How to pick your string library in Haskell
August 2, 2010Notice. Following a critique from Bryan O’Sullivan, I’ve restructured the page.
“How do the different text handling libraries compare, and when should we use which package?” asks Chris Eidhof. The latter question is easier to answer. Use bytestring for binary data—raw bits and bytes with no explicit information as to semantic meaning. Use text for Unicode data representing human written languages, usually represented as binary data equipped with a character encoding. Both (especially bytestring) are widely used and are likely to become—if they are not already—standards.
There are, however, a lot more niche string handling libraries on Hackage. Having not used all of them in substantial projects, I will refrain on judging them on stability or implementation; instead, we’ll categorize them on the niche they fill. There are several axes that a string library or module may be categorized on:
- Binary or text? Binary is raw bits and bytes: it carries no explicit information about what a
0or0x0Ameans. Text is meant to represent human language and is usually binary data equipped with a character encoding. This is the most important distinction for a programmer to know about. - If text, ASCII, 8-bit or Unicode? ASCII is simple but English-only; 8-bit (e.g. Latin-1) is ubiquitous and frequently necessary for backwards compatibility; Unicode is the “Right Way” but somewhat complicated. Unicode further asks, What in-memory encoding? UTF-16 is easy to process while UTF-8 can be twice as memory efficient for English text. Most languages pick Unicode and UTF-16 for the programmer.
- Unpacked or packed? Unpacked strings, the native choice, are just linked lists of characters. Packed strings are classic C arrays, allowing efficient processing and memory use. Most languages use packed strings: Haskell is notable (or perhaps notorious) in its usage of linked lists.
- Lazy or strict? Laziness is more flexible, allowing for things like streaming. Strict strings must be held in memory in their entirety, but can be faster when the whole string would have needed to be computed anyway. Packed lazy representations tend to use chunking to reduce the number of generated thunks. Needless to say, strict strings are the classic interpretation, although lazy strings have useful applications for streaming.

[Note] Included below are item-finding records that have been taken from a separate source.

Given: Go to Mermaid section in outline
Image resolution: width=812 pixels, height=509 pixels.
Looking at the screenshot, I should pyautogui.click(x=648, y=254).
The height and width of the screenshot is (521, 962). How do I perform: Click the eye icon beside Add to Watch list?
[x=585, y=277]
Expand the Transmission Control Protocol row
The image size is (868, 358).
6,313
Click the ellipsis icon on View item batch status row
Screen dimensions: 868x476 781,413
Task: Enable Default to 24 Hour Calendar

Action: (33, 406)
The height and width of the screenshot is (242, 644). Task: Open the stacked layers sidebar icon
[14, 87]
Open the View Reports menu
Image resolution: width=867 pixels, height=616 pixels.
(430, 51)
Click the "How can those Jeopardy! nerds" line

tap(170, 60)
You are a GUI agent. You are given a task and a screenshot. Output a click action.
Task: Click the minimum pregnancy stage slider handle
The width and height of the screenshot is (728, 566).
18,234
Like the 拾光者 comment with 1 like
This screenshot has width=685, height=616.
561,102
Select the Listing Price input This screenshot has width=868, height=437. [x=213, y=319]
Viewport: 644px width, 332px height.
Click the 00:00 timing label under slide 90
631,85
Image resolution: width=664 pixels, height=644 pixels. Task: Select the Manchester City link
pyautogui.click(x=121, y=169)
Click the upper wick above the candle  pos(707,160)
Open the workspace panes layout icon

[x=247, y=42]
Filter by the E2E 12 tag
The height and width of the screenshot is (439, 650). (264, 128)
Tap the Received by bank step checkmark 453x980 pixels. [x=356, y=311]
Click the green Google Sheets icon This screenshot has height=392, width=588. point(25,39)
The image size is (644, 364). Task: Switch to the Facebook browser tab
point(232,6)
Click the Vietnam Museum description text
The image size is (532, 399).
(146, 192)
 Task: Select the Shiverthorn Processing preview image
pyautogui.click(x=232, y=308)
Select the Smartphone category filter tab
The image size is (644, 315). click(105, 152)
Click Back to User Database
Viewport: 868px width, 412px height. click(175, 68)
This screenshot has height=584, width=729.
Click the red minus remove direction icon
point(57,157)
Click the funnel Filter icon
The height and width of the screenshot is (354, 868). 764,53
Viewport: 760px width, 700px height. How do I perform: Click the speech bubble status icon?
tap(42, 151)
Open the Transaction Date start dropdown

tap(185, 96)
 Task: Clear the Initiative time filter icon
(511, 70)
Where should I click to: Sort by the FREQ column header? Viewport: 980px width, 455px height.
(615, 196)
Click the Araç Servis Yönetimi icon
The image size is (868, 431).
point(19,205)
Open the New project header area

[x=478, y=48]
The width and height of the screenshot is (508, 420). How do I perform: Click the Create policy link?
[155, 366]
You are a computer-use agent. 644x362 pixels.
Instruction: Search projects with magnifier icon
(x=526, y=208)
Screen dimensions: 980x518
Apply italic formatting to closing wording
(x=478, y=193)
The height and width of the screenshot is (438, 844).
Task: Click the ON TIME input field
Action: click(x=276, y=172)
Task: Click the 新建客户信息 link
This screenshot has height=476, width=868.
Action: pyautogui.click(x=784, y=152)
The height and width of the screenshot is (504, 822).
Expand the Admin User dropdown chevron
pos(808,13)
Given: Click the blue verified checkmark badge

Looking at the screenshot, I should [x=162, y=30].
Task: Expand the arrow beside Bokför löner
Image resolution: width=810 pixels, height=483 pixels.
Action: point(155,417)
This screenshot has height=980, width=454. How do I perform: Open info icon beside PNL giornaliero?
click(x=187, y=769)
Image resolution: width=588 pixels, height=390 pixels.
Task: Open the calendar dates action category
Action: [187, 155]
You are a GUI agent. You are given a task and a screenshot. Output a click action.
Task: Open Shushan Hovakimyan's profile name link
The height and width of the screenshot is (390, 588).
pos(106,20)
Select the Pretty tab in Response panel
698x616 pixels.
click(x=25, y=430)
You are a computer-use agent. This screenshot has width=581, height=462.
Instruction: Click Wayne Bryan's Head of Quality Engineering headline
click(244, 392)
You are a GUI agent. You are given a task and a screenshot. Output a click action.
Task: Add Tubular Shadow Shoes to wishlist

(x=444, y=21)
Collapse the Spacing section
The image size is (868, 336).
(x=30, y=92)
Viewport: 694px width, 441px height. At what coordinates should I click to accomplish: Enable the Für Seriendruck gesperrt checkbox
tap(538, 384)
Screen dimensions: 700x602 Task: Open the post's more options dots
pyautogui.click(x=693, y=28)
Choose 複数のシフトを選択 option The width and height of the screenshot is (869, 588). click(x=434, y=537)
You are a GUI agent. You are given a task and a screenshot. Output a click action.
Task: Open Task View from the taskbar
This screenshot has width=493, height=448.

Based on these questions, here are where the string libraries of Hackage fall:
- Binary:
- Packed:
- Lazy: Data.ByteString.Lazy
- Strict: Data.ByteString
- Packed:
- Text:
- ASCII or 8-bit:
- Packed and lazy: Data.ByteString.Lazy.Char8
- Packed and strict: Data.ByteString.Char8, Data.CompactString.ASCII or Data.CompactString with Latin1
- Unicode:
- UTF-32, unpacked and lazy:
[Char](not a library, but if it was, this is where it would fall) - UTF-16:
- Packed and lazy: Data.Text.Lazy
- Packed and strict: Data.Text or Data.CompactString.UTF16
- UTF-8:
- Unpacked and lazy: Codec.Binary.UTF8.Generic contains generic operations that can be used to process
[Word8]. - Packed and lazy: Data.ByteString.Lazy.UTF8
- Packed and strict: Data.CompactString.UTF8 or Data.ByteString.UTF8
- Unpacked and lazy: Codec.Binary.UTF8.Generic contains generic operations that can be used to process
- Compact (UTF-8-like), packed and strict: Data.CompactString with Compact
- UTF-32, unpacked and lazy:
- ASCII or 8-bit:
Beyond in-memory encoding, there is also a question of source and target encodings: hopefully something normal, but occasionally you get Shift_JIS text and you need to do something to it. You can convert it to Unicode with encoding (handles String or strict/lazy ByteString with possibility for extension with ByteSource and ByteSink) or iconv (handles strict/lazy ByteString).
Unicode joke.
Well done, mortal! But now thou must face the final Test...--More--
Wizard the Evoker St:10 Dx:14 Co:12 In:16 Wi:11 Ch:12 Chaotic
Dlvl:BMP $:0 HP:11(11) Pw:7(7) AC:9 Xp:1/0 T:1
Alt text. Yeah, I got to the Supplementary Special-purpose Plane, but then I got killed by TAG LATIN CAPITAL LETTER A. It looked like a normal A so I assumed it was just an Archon…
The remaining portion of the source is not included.